A quarter of an hour passed, then half an hour. Finally they were among more cattails. Glen led the way cautiously among them and at last climbed a gentle slope. They had reached the Boston side.
They were making their way upward, when a stick cracked close at hand, and a sharp voice rang out: “Halt! Who’s there?”
Don felt Glen’s arm go around his shoulders, and in a twinkling the two were flat on their faces.
“Who’s there?” came the voice of the sentry again.
Don felt his heart pounding at his ribs and the trapper’s great arm pressing downward on him like a heavy weight. He heard the sentry advance and knew that Glen had reached into his belt for something.
Crunch, crunch sounded the footsteps, each louder than the last one. Glen had drawn back his arm and was gathering himself for a spring, when the footsteps ceased. A moment later the two heard them begin again, but now they were growing fainter and fainter.

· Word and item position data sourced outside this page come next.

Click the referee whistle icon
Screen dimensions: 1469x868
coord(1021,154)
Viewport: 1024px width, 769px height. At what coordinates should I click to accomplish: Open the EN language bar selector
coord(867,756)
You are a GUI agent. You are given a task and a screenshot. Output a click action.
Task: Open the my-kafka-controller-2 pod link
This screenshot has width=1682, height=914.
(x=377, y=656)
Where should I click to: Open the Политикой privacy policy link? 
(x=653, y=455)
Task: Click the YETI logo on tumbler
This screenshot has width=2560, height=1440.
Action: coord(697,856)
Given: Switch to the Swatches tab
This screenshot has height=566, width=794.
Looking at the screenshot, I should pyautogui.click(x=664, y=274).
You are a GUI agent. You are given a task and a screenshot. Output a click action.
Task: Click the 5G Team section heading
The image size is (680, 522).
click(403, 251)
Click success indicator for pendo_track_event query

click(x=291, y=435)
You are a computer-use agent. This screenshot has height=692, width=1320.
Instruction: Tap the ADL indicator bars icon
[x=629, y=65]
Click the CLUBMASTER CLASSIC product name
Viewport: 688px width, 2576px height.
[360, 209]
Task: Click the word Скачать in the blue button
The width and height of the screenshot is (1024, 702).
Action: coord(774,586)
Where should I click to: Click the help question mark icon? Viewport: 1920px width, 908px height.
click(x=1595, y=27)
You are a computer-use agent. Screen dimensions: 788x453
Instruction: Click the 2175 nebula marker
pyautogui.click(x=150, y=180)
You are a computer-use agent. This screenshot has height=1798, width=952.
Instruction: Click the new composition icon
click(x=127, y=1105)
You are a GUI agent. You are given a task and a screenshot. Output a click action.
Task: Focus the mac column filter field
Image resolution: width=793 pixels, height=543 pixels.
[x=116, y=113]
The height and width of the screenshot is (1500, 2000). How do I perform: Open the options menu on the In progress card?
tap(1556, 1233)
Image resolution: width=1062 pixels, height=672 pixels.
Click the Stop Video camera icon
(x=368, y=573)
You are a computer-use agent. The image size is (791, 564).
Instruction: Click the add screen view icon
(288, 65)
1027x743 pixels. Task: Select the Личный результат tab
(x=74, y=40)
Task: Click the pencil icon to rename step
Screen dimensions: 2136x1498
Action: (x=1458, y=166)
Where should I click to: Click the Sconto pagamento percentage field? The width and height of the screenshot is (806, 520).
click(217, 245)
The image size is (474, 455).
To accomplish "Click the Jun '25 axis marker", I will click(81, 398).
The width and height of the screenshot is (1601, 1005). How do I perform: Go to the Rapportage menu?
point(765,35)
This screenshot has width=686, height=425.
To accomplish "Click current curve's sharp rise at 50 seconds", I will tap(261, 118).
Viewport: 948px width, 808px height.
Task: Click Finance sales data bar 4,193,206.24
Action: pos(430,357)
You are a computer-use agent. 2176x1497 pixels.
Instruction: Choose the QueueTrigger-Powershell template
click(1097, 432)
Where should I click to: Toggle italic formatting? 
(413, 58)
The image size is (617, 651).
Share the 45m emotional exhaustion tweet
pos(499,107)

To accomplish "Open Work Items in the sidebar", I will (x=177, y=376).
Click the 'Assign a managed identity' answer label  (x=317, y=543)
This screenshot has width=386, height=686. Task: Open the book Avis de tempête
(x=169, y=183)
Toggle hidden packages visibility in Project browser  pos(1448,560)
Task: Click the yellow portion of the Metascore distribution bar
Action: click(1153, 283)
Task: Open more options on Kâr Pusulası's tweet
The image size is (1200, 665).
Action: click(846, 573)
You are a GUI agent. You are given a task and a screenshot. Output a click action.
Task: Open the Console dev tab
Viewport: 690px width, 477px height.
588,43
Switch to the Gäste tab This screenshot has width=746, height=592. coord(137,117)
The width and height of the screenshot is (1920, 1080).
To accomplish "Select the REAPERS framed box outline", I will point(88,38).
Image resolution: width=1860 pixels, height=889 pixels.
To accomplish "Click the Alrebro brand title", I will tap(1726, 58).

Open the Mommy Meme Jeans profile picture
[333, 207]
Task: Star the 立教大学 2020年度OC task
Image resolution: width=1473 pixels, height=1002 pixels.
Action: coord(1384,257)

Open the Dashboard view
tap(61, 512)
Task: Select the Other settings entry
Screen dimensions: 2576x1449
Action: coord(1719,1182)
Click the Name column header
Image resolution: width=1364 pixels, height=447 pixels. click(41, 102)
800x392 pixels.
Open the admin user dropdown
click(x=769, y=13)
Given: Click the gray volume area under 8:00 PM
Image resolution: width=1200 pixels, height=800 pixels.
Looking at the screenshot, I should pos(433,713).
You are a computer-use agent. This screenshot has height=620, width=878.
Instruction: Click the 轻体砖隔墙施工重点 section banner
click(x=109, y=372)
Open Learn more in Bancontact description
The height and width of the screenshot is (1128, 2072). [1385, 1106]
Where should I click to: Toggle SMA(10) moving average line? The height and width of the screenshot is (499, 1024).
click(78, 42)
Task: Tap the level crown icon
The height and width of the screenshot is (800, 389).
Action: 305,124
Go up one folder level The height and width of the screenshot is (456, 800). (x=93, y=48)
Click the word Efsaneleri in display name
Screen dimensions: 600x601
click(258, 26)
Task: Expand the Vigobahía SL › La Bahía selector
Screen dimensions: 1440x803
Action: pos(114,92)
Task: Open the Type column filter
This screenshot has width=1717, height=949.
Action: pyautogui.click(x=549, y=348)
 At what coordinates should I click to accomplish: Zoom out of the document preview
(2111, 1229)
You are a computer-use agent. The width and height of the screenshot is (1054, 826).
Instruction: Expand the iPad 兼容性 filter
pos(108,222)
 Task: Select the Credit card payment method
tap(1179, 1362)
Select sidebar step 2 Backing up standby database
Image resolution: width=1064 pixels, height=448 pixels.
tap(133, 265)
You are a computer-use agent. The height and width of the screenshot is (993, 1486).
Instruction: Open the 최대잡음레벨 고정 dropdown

Glen got softly to his feet and pulled Don upward. Together they hurried forward and did not stop till they reached a clump of trees by the side of what appeared to be a path.
“Do you know where you are?” whispered Glen.
“No,” replied Don.
“Well, this is Cambridge Street. You’ll have to follow it alone. Go carefully, and if you meet anyone—well, don’t let ’em see you; that’ll be best. And now, good-bye, Don. Take good care of your Aunt Martha.”
They shook hands in the darkness, and a moment later Don was alone.